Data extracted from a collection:
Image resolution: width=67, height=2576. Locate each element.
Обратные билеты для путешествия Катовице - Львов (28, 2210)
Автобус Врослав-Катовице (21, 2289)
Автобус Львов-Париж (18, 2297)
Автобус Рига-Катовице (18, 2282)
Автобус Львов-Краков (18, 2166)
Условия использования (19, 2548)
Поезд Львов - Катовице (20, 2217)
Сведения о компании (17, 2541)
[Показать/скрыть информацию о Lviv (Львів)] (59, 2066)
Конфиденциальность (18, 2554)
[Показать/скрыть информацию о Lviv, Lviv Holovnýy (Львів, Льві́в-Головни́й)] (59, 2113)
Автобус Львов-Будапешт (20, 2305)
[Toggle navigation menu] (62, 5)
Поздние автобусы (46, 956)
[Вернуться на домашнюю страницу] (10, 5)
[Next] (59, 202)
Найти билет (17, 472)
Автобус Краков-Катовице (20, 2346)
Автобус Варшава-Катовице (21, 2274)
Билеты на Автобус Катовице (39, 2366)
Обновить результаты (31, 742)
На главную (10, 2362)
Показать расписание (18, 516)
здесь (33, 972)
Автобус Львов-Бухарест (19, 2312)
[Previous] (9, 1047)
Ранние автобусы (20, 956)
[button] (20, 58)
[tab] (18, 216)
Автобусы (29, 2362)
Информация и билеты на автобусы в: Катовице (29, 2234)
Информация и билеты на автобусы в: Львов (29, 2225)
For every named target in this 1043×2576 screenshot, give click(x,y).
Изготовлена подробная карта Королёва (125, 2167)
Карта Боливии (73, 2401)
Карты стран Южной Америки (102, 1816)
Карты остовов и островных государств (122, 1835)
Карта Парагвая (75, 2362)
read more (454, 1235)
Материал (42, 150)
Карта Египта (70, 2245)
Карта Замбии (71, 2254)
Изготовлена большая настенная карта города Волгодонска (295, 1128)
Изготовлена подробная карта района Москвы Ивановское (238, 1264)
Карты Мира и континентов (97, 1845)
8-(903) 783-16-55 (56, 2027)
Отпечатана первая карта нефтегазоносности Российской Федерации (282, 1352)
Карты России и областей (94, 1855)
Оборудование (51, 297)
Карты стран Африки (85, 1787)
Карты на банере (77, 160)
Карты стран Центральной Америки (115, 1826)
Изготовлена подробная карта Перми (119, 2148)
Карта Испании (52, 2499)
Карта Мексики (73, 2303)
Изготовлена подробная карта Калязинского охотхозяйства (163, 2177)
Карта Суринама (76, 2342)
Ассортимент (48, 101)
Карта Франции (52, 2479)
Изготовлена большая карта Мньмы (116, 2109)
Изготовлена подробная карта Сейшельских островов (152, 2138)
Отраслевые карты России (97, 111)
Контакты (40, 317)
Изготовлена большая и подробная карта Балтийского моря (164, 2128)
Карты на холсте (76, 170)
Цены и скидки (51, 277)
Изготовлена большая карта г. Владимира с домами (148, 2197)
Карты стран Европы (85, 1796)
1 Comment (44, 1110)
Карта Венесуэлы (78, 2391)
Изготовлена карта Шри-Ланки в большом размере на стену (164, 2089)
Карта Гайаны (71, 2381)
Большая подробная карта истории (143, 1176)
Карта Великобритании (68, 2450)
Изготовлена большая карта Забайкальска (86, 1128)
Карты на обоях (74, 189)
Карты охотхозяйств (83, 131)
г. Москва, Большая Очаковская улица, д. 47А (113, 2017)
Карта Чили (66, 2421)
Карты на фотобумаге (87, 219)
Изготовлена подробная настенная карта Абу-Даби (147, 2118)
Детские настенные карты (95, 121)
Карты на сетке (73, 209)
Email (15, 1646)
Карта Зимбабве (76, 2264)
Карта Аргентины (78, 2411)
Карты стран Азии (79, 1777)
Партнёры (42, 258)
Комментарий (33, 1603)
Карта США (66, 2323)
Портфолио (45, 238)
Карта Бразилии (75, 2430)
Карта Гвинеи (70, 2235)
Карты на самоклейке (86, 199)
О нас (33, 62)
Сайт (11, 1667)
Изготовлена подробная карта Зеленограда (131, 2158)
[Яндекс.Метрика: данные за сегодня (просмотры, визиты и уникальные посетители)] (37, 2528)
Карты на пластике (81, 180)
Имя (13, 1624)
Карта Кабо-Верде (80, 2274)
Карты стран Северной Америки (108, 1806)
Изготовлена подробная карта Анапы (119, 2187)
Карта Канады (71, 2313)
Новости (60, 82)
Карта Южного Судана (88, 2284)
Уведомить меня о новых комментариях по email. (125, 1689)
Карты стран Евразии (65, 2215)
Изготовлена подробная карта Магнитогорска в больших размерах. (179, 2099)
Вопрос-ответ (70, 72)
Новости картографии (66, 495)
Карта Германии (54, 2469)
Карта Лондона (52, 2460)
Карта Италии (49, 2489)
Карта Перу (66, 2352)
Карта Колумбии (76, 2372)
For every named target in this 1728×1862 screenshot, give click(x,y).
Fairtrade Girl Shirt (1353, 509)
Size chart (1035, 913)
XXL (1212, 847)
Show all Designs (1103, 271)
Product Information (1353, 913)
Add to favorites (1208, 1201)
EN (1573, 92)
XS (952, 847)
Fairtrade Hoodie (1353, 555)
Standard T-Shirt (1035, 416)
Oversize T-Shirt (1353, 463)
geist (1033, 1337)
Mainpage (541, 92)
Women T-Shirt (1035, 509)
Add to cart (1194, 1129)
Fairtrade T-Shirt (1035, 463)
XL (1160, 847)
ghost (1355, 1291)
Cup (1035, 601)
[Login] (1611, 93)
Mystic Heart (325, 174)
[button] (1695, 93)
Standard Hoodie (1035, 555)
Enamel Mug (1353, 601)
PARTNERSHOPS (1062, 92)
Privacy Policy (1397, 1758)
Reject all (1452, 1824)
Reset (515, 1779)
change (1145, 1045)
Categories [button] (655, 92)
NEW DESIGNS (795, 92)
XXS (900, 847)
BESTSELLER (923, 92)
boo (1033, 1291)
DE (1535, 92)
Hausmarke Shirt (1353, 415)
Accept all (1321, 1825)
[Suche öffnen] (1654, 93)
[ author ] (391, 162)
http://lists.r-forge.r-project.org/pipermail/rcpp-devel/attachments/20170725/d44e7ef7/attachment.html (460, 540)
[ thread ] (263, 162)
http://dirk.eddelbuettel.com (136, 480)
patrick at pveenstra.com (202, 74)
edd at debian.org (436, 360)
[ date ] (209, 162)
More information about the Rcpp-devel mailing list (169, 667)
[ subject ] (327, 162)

Your instructions:
Only the lines above from the line with "Карта Египта (70, 2245)" to the line with "Большая подробная карта истории (143, 1176)", those two lines included, should be reproduced exactly.

Written response:
Карта Египта (70, 2245)
Карта Замбии (71, 2254)
Изготовлена большая настенная карта города Волгодонска (295, 1128)
Изготовлена подробная карта района Москвы Ивановское (238, 1264)
Карты Мира и континентов (97, 1845)
8-(903) 783-16-55 (56, 2027)
Отпечатана первая карта нефтегазоносности Российской Федерации (282, 1352)
Карты России и областей (94, 1855)
Оборудование (51, 297)
Карты стран Африки (85, 1787)
Карты на банере (77, 160)
Карты стран Центральной Америки (115, 1826)
Изготовлена подробная карта Перми (119, 2148)
Карта Испании (52, 2499)
Карта Мексики (73, 2303)
Изготовлена подробная карта Калязинского охотхозяйства (163, 2177)
Карта Суринама (76, 2342)
Ассортимент (48, 101)
Карта Франции (52, 2479)
Изготовлена большая карта Мньмы (116, 2109)
Изготовлена подробная карта Сейшельских островов (152, 2138)
Отраслевые карты России (97, 111)
Контакты (40, 317)
Изготовлена большая и подробная карта Балтийского моря (164, 2128)
Карты на холсте (76, 170)
Цены и скидки (51, 277)
Изготовлена большая карта г. Владимира с домами (148, 2197)
Карты стран Европы (85, 1796)
1 Comment (44, 1110)
Карта Венесуэлы (78, 2391)
Изготовлена карта Шри-Ланки в большом размере на стену (164, 2089)
Карта Гайаны (71, 2381)
Большая подробная карта истории (143, 1176)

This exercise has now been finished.